>> Begin

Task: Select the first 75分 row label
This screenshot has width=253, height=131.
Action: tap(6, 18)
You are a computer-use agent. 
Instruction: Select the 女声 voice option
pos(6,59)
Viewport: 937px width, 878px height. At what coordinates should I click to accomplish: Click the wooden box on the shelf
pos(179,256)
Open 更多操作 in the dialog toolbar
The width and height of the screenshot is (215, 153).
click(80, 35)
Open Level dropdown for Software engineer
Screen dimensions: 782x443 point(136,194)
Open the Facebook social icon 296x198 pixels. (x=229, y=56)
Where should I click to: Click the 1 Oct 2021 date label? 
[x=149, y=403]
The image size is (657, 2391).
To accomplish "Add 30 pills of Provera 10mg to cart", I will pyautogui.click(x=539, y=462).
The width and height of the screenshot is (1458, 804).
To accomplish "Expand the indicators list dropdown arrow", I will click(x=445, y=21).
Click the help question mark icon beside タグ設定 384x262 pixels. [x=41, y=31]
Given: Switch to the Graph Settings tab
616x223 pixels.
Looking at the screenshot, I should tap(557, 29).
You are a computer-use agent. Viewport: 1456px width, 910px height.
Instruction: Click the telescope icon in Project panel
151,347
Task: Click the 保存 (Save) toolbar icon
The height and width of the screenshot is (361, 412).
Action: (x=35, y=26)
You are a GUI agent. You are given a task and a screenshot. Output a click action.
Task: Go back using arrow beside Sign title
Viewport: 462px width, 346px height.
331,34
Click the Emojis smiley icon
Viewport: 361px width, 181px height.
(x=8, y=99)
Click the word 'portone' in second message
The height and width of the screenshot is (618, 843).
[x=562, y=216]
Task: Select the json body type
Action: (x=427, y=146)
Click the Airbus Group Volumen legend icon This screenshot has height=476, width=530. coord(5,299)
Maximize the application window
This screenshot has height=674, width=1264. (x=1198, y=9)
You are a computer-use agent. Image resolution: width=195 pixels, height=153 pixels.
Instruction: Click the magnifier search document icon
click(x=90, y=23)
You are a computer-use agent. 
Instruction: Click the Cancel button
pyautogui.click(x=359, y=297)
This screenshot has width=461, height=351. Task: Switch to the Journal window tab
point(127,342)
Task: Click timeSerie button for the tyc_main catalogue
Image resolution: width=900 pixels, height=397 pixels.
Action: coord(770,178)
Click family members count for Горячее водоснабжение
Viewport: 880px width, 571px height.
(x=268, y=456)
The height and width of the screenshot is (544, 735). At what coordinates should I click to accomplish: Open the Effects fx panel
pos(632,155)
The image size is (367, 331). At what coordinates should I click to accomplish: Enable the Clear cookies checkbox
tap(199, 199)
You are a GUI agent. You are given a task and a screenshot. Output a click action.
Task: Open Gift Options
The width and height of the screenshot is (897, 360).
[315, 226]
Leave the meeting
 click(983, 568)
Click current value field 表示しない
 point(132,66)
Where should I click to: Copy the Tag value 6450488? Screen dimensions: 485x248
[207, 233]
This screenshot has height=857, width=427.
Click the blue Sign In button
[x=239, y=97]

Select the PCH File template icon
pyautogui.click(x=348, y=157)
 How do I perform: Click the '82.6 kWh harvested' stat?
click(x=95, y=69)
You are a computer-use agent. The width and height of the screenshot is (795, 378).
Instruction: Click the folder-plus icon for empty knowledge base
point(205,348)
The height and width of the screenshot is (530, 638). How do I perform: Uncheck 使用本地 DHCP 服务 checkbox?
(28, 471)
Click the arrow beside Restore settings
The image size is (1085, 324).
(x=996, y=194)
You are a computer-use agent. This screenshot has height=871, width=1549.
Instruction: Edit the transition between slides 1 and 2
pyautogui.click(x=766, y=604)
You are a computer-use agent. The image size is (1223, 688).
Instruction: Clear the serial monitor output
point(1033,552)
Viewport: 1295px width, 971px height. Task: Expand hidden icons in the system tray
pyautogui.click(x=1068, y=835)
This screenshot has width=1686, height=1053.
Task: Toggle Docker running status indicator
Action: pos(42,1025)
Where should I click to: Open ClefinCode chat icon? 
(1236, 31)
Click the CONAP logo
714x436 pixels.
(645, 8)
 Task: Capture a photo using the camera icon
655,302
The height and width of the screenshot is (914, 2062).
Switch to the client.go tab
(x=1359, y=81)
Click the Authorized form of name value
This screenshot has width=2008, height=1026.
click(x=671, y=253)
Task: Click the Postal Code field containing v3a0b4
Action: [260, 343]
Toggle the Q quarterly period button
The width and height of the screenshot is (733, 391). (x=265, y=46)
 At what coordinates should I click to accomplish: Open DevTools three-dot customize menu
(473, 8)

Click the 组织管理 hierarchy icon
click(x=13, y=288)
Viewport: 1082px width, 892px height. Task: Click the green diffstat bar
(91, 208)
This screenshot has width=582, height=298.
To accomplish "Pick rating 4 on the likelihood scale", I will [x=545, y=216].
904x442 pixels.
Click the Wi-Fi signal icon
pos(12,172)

>> End

Reproduce the entries above verbatim, starting at the beginning of the entries and ending at the line containing "pos(179,256)".

Correct result:
Task: Select the first 75分 row label
This screenshot has width=253, height=131.
Action: tap(6, 18)
You are a computer-use agent. 
Instruction: Select the 女声 voice option
pos(6,59)
Viewport: 937px width, 878px height. At what coordinates should I click to accomplish: Click the wooden box on the shelf
pos(179,256)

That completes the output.